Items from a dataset
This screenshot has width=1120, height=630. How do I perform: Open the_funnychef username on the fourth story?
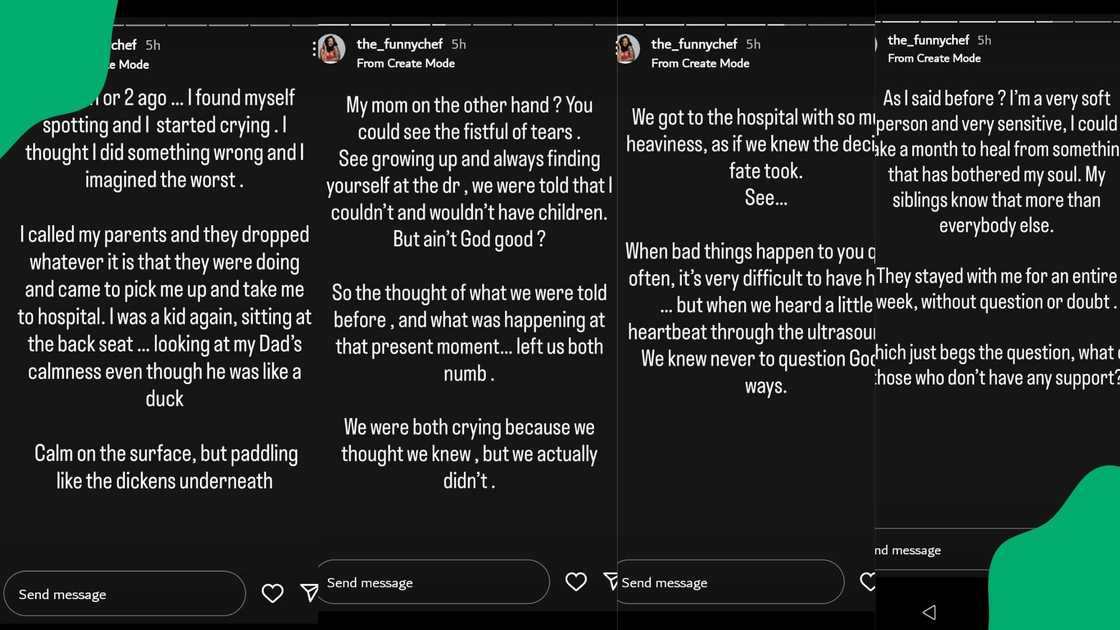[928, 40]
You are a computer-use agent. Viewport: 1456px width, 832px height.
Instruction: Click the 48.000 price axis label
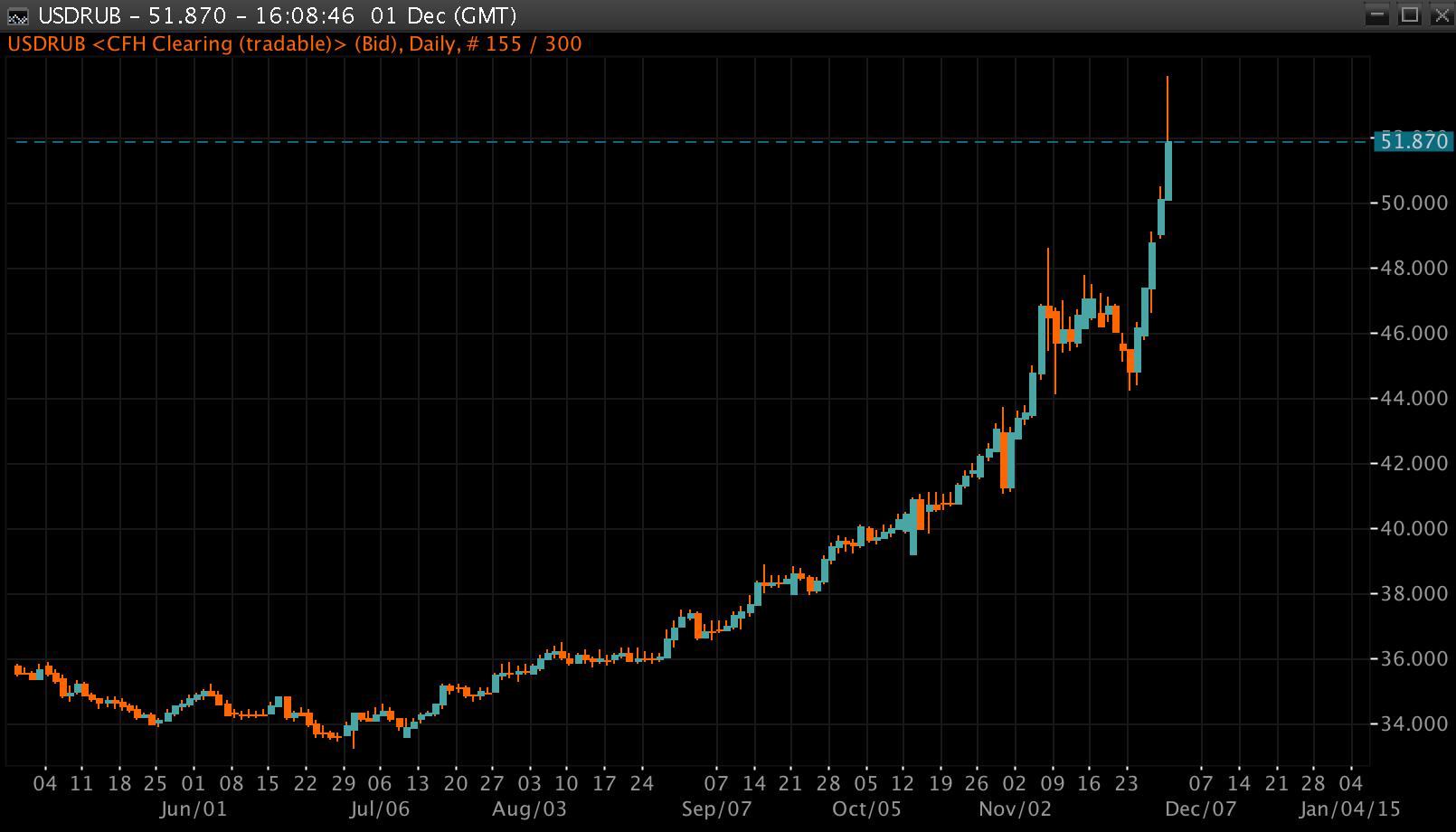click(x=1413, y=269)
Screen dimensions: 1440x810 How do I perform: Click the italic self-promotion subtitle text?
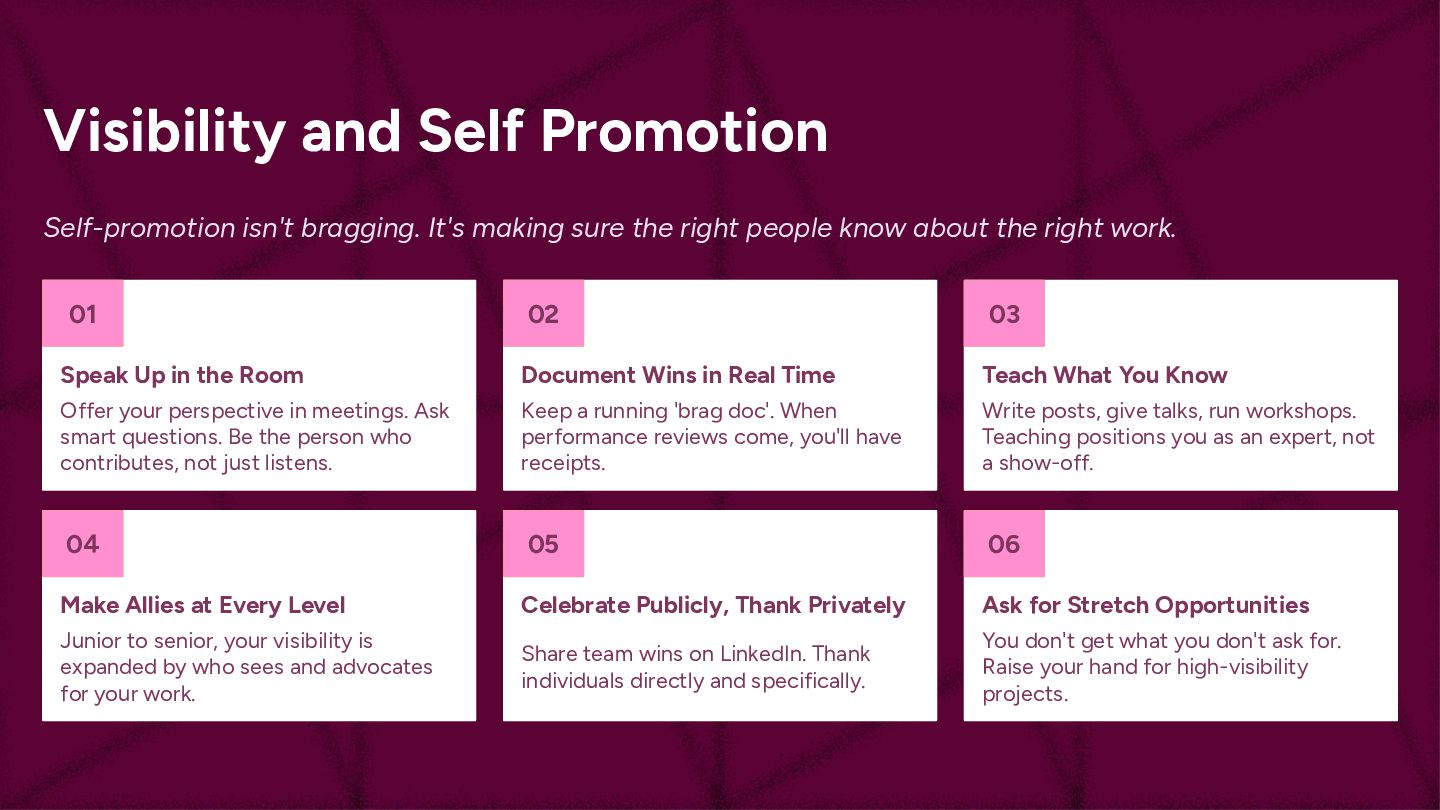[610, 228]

EXERCISE REQUIREMENTS: Each line from the one holding "You are a computer-use" down to the end of the records is to be reproduced unaltered, and the pictures are to be omitted.

ANSWER TO THE PROBLEM:
You are a computer-use agent. Viewport: 1456px width, 832px height.
Instruction: Click the 48.000 price axis label
click(x=1413, y=269)
Screen dimensions: 1440x810 How do I perform: Click the italic self-promotion subtitle text?
[610, 228]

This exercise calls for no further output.